PBA legal counsel Butch Cleofe warned that Tanduay faced suspension from the league, a hefty fine and even expulsion when it fails to show up on the May 26 playdate. A P500,000 fine faced the franchise plus other penalties the commissioner may impose. Prior to the game, Tanduay was able to secure an extension of the TRO hence Game 4 was suspended for a second time; this has been the first time a PBA game has been suspended via a court order. The league has already lost P600,000 on gate receipts and Viva TV lost about P2 million in TV commercials.
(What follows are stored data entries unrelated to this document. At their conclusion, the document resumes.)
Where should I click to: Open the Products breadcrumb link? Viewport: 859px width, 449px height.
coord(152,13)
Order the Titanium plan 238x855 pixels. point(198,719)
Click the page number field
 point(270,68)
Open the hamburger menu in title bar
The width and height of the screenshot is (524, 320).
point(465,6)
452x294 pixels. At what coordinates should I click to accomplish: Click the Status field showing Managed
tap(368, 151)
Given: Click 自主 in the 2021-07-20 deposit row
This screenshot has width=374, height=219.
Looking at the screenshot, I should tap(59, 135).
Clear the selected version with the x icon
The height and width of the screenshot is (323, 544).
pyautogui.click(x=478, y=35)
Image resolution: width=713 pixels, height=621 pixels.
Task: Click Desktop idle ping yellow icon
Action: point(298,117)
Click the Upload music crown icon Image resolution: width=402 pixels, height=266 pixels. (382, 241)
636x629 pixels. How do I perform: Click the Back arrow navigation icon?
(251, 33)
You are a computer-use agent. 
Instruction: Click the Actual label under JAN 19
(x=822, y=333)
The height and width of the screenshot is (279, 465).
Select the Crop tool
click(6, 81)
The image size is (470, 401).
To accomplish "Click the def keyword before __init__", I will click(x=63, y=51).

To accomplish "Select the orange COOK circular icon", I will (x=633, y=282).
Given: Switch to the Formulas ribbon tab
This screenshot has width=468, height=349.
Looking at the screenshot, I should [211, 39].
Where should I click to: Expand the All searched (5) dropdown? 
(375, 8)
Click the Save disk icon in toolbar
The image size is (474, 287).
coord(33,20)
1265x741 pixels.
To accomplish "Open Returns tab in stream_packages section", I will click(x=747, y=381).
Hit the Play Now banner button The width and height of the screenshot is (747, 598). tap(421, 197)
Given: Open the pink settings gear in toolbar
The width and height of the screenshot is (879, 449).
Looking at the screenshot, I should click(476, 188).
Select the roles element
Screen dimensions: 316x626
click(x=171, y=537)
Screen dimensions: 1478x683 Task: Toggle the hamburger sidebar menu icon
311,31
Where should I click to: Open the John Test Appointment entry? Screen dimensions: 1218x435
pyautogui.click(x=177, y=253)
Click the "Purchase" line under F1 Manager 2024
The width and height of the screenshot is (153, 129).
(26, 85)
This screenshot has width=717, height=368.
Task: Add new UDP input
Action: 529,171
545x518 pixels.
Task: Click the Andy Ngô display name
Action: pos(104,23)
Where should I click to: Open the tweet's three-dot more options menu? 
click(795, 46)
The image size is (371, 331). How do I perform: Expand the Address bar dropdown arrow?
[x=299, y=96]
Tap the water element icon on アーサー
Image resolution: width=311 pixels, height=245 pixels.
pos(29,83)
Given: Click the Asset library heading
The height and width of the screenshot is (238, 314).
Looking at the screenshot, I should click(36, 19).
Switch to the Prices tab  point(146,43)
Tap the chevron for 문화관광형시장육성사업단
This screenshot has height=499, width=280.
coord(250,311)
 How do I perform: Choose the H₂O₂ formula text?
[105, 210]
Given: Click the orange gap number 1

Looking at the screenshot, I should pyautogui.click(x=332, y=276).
The league rejected Tanduay's offer of resetting the series with them leading 1-0, with the games that Alvarado played declared as "no contests"; the league insisted that the Rhum Masters play Game 4 with them trailing 1-2. On May 30, Tanduay relented and agreed to play Game 4 with them trailing 1-2. Bernardino would deal with Tanduay's actions "accordingly with due process". To prevent such events from happening again, the PBA Board has decided that Filipino-Americans would have to secure clearances from the BID and the Department of Justice (DOJ; previously, only a BID clearance was sufficient).

When Game 4 was finally played, the game went into overtime; Purefoods' Boyet Fernandez converted a three-point field goal with 0.2 of a second remaining to seal Purefoods' unlikely Finals qualification against 1990s rival Alaska.

==Finals==

Alaska won the title on Game 5 despite trailing by six points late in the fourth quarter; Rodney Santos and Poch Juinio carried the scoring slack when Bong Hawkins and Johnny Abarrientos had bad starts. Abarrientos was able to make it up by hitting a jump-shot to give the Milkmen the lead 85-82. Noy Castillo converted both free-throws to cut the lead to one. Alaska missed four free-throws, including two intentional misses by James Wallkvist with 0.5 of a second remaining to clinch their first All-Filipino championship since 1998. Alvin Patrimonio had a series-best 22 points but went scoreless at the final quarter that helped Alaska to catch up.